Later that day, Naqi asked Burress for his reaction and he said Strahan had not spoken to him about his play in Sunday’s game at Tennessee and that he was stung by his teammate’s assessment of his play (or actually by the fact that Strahan called him out on his radio show).
Meanwhile, the rest of media hordes gathered around Strahan’s locker to get his comments. Visibly upset and quite possibly embarrassed by his actions, called out Naqi and accused her and the rest of the New York media of trying to divide the Giants.

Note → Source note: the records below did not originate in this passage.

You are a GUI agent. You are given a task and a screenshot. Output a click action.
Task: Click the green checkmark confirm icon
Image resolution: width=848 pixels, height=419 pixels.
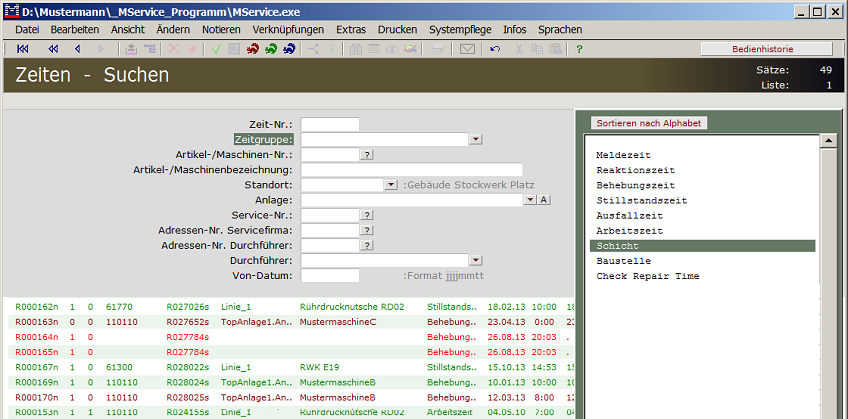point(216,49)
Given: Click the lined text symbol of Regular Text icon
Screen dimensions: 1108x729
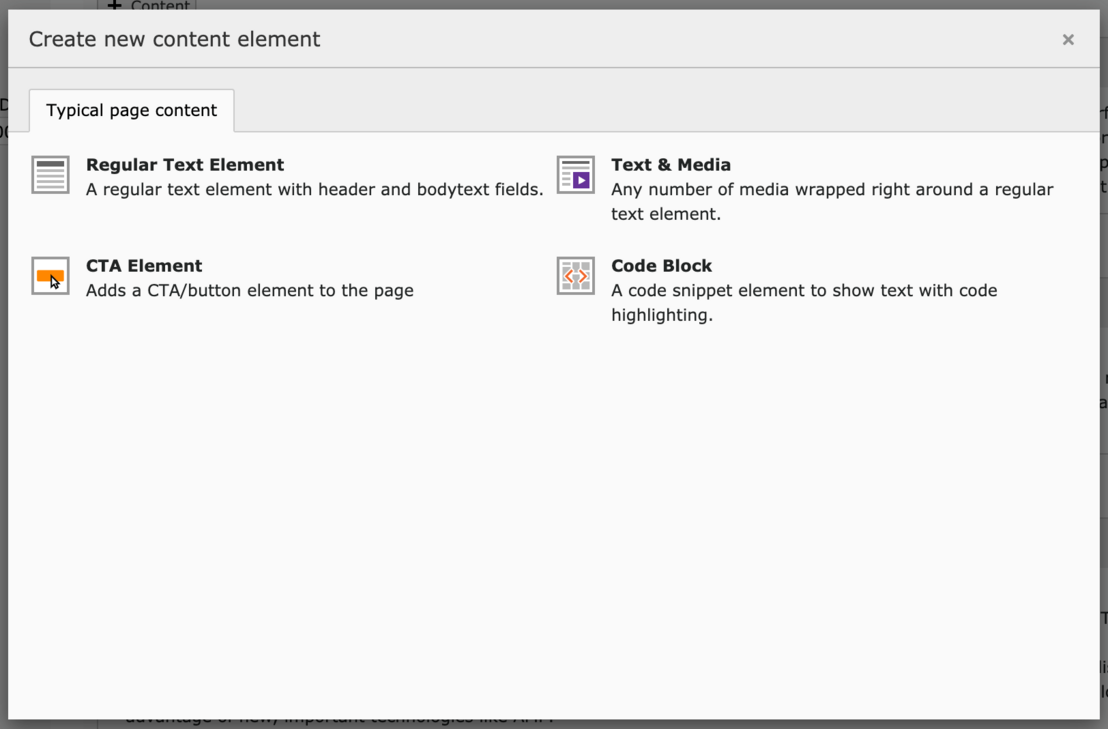Looking at the screenshot, I should [49, 173].
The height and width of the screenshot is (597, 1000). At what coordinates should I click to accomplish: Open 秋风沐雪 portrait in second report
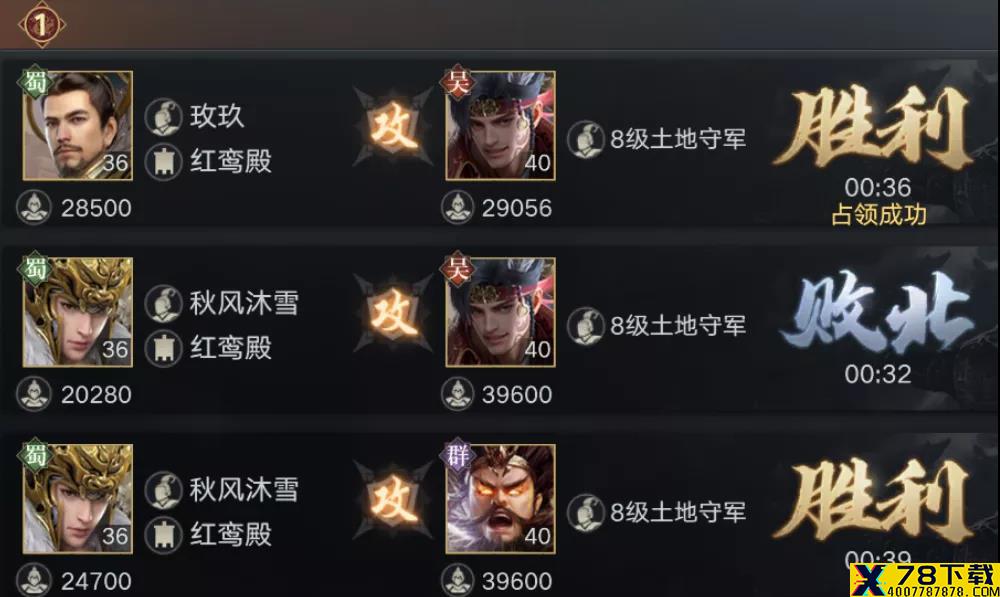coord(78,312)
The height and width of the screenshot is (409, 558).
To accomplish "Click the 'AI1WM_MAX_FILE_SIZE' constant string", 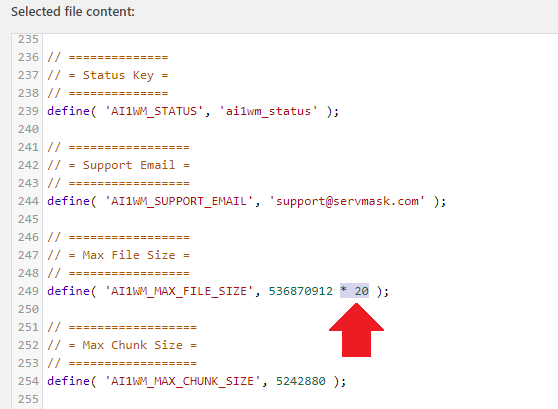I will point(179,291).
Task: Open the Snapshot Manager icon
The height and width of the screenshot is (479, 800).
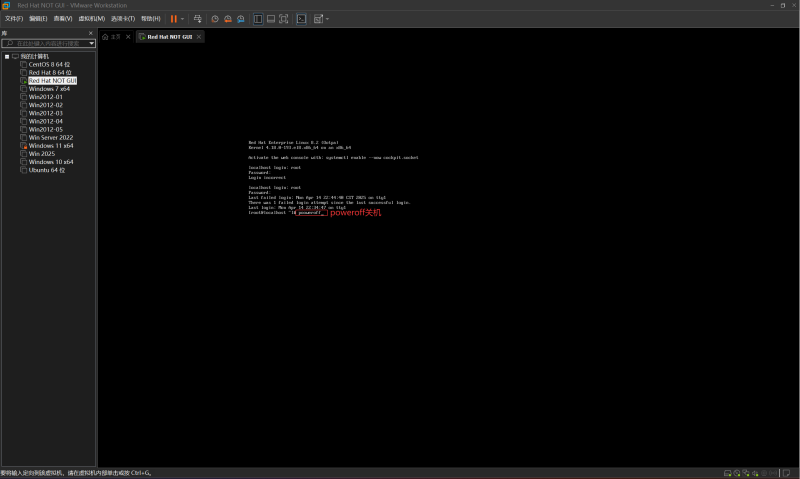Action: (x=240, y=19)
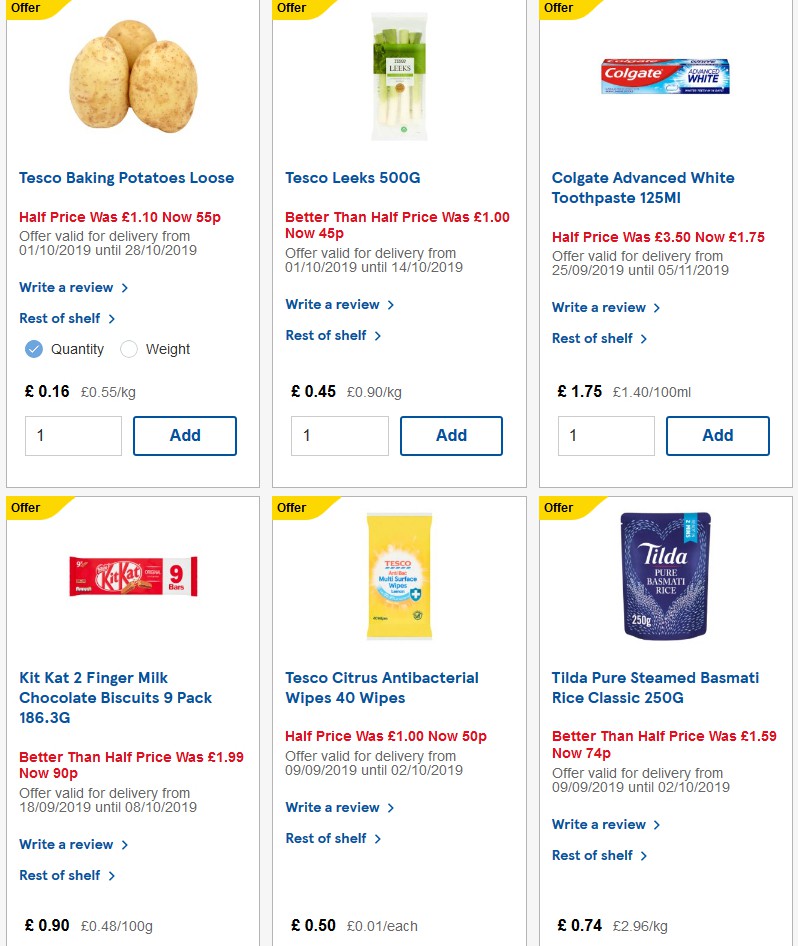
Task: Open the Tesco Leeks 500G product page
Action: click(355, 178)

“We don’t prepare to come in to have someone who wants to take a comment and try to divide teammates in a way that it just disrupts this team, because we don’t have that division here,” Strahan said. “So if you want to come here with the negative, you’re coming to the wrong guy, because I’m not a negative guy. I don’t kill my teammates. I’m a man, and I talk to my teammates.” (After you bash them on your radio show)

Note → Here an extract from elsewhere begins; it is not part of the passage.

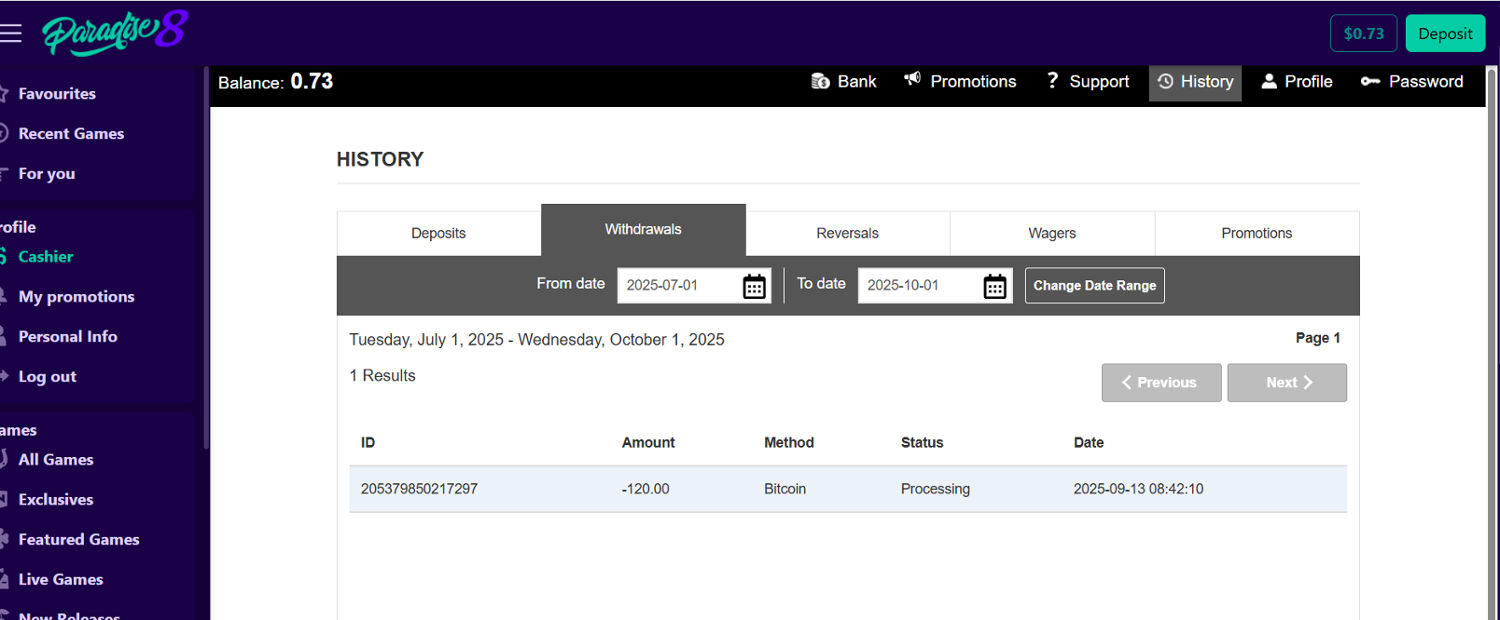Open the hamburger menu icon

[11, 33]
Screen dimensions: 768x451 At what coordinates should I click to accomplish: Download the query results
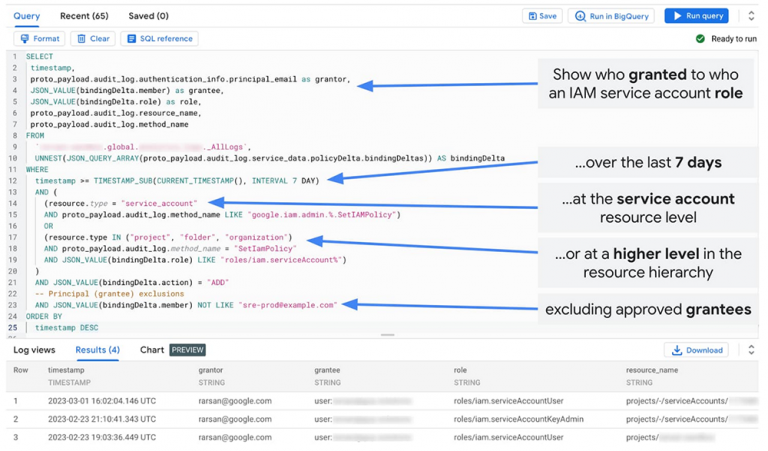[697, 350]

In other words, once again it’s the media’s fault that the Giants are bickering with each other and on this one he’s right –because he has a talk show—HE’s IN THE MEDIA and used his media outlet to call out his teammate and was upset because he got called out.
And to top things off, Giants running back Brandon Jacobs and host of other Giants came off the practice field in full view of reporters singing an out of tune rendition of Twisted Sister’s “We’re not going to take it,” to tell reporters that they are not a divided team and that it’s their fault for attempting cause division in their ranks.

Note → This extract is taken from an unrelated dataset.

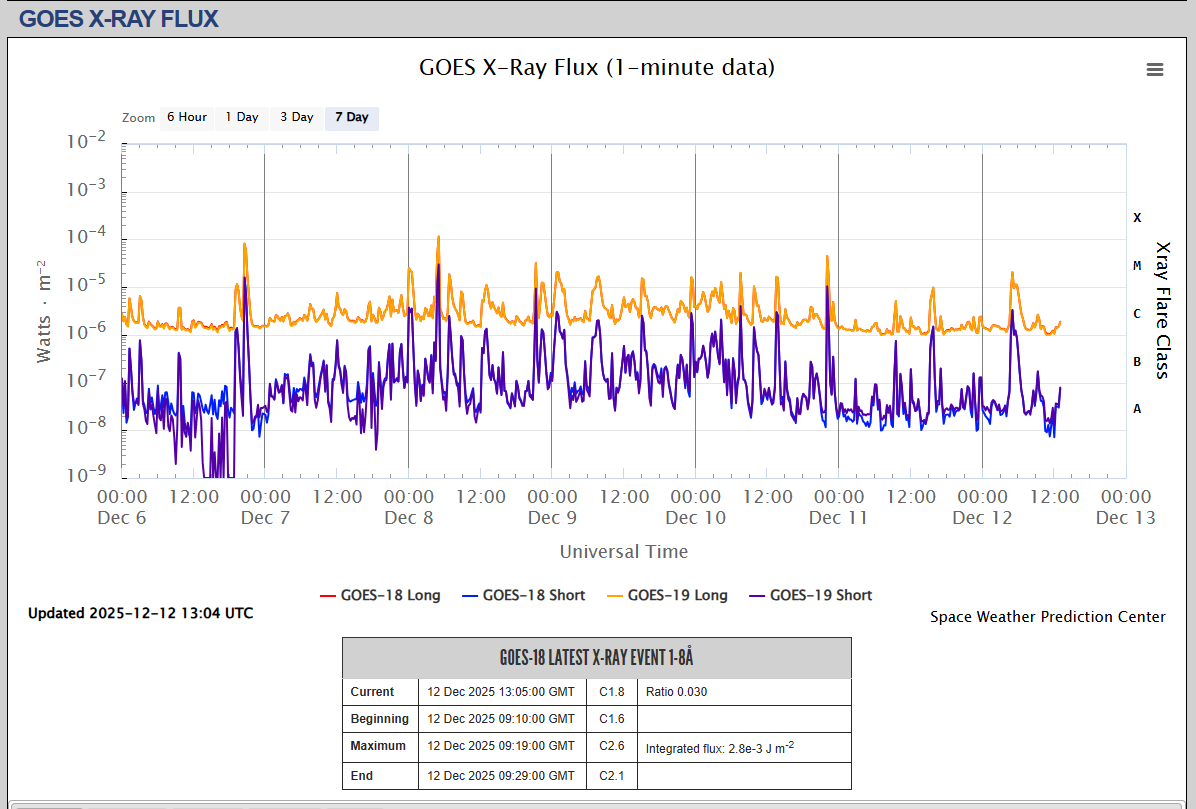Click the Current row time cell
Viewport: 1196px width, 809px height.
501,692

I guess the Giants are going to be pumped up for Sunday’s big game against the New York Media Workers in the upper press box at Giants Stadium. Oh, I forgot about their game against the Cowboys. Oooops.
When you’ve lost three straight, you have guys at each other’s throats for whatever reason and you need an external enemy to rally against why not the media?
If the Giants, who blame the media for causing division in their locker room and making them lose, beat the Cowboys on Sunday will they give the media credit? If we media are the reason for a team’s losing streak or division in the locker room because of the stories we write or broadcast, will those guys give us credit for when they win? Think about it. When a team wins or scores a touchdown, will they say it was one of those “positive” stories we wrote in the media earlier in the week helped them keep their heads in the game? Or those awe inspiring words that we put together in a 25-inch feature motivated running back X to gain 150 yards rushing on 27 carries? Surely, we must have had a hand in that one, too.
I mean if the media gets blamed for a team’s troubles or if a guy like Strahan can accuse the press of dividing a team, then we should get some “dap” when they do something good, too. Hell, I want some credit, too. I think some of the stories I wrote during the 2004 season helped the Eagles make their run to the Super Bowl. I would love to hear Andy Reid at his post game press conference say, “Well, the Philadelphia media did a real nice job of writing stories to help our team win.” Or Donovan McNabb saying, “anytime Chris Murray writes a story, he inspires us to a higher level.”
C’mon, man where’s the love?
Y’all know I’m being facetious. Reporters nor the stories we write have anything to do with a team’s success or failure. The media doesn’t create divisions in the locker room, cause fumbles, score touchdowns or kill germs that can cause bad breath. If Strahan was so concerned about team unity, he shouldn’t have criticized Burress on his radio show.